- [Exercise requirements]
Retype every line of text in the records below word for word, leaving out the pictures.

- [Material provided]
+ + +

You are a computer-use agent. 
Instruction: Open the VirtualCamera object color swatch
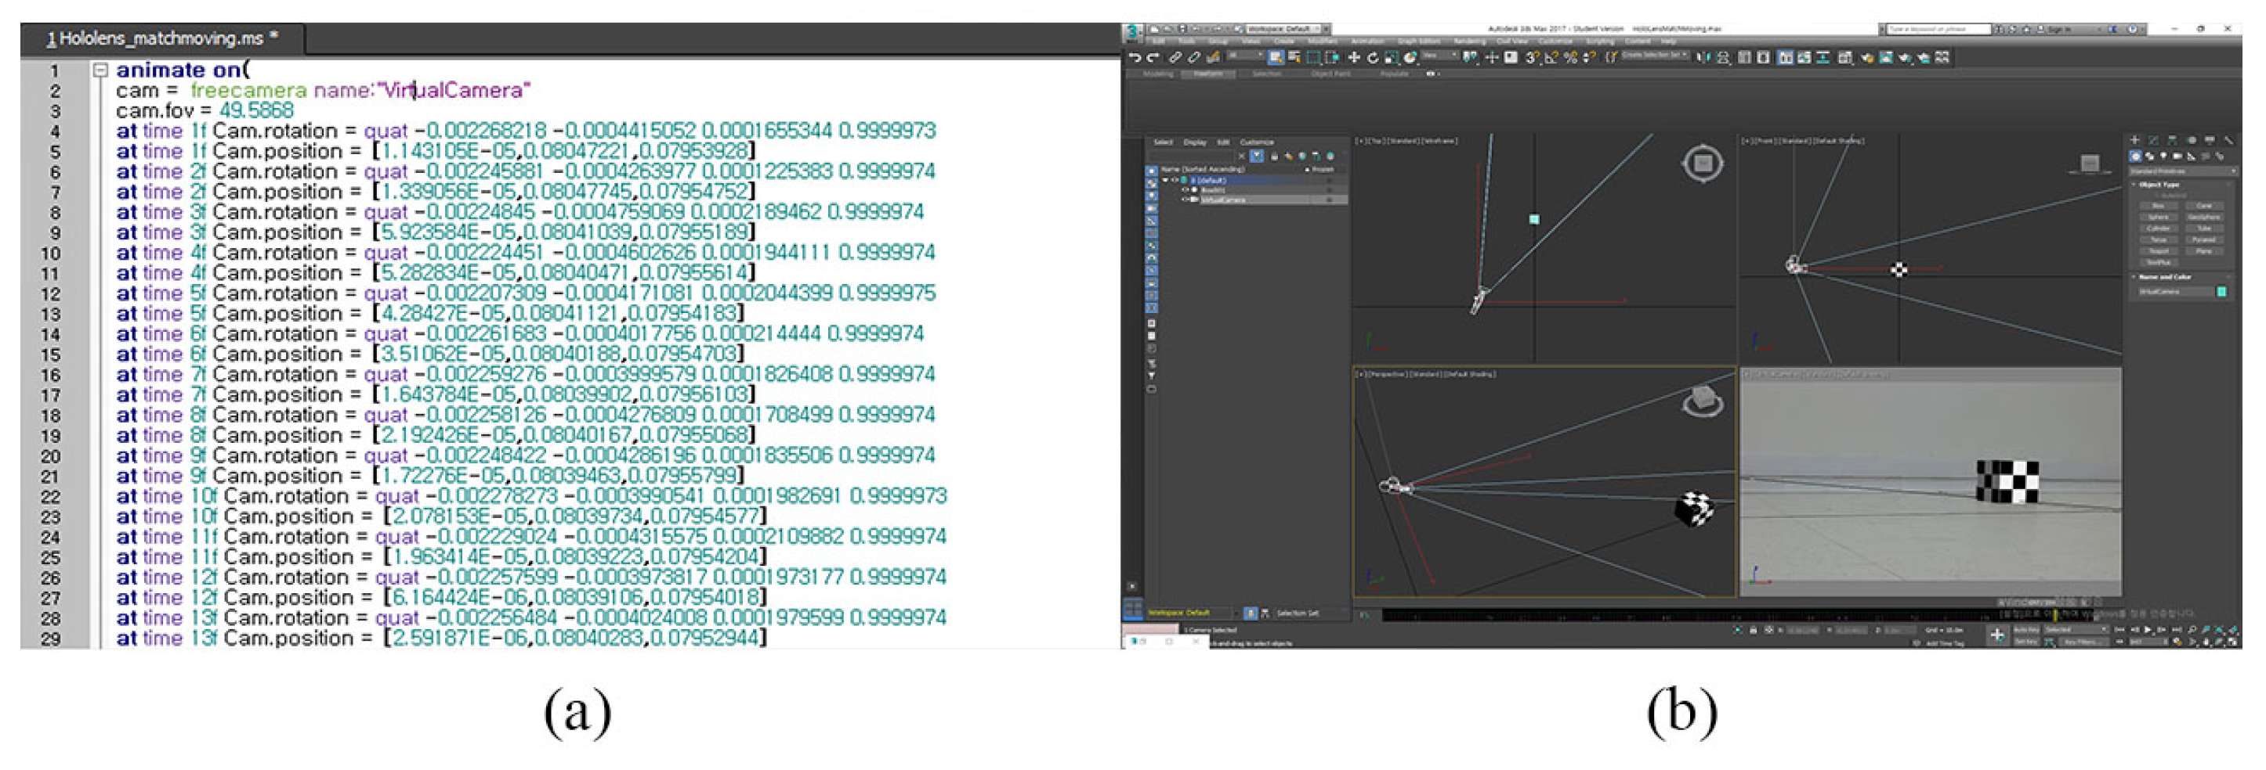2221,291
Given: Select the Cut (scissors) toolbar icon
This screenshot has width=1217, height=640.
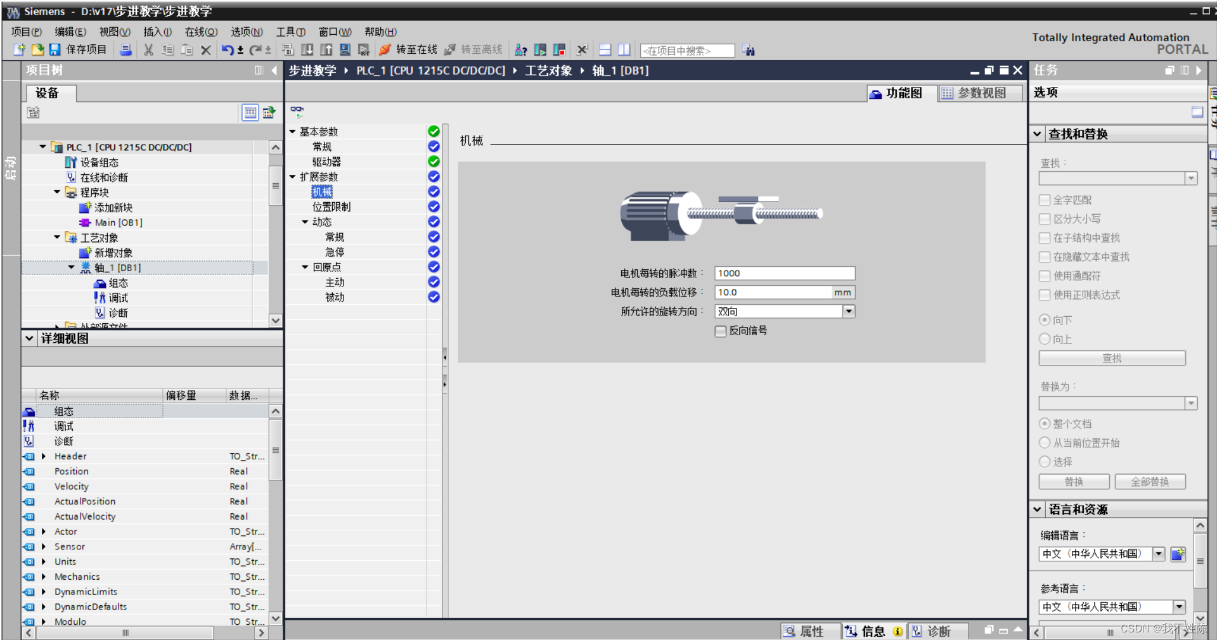Looking at the screenshot, I should [x=148, y=50].
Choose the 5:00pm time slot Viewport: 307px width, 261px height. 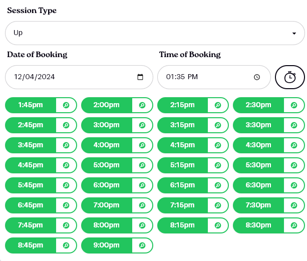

+ + +

- [Finished answer]
You are a computer-use agent. 
Instruction: Open the VirtualCamera object color swatch
2221,291
Given: Select the Cut (scissors) toolbar icon
This screenshot has width=1217, height=640.
Looking at the screenshot, I should [x=148, y=50].
Choose the 5:00pm time slot Viewport: 307px width, 261px height. 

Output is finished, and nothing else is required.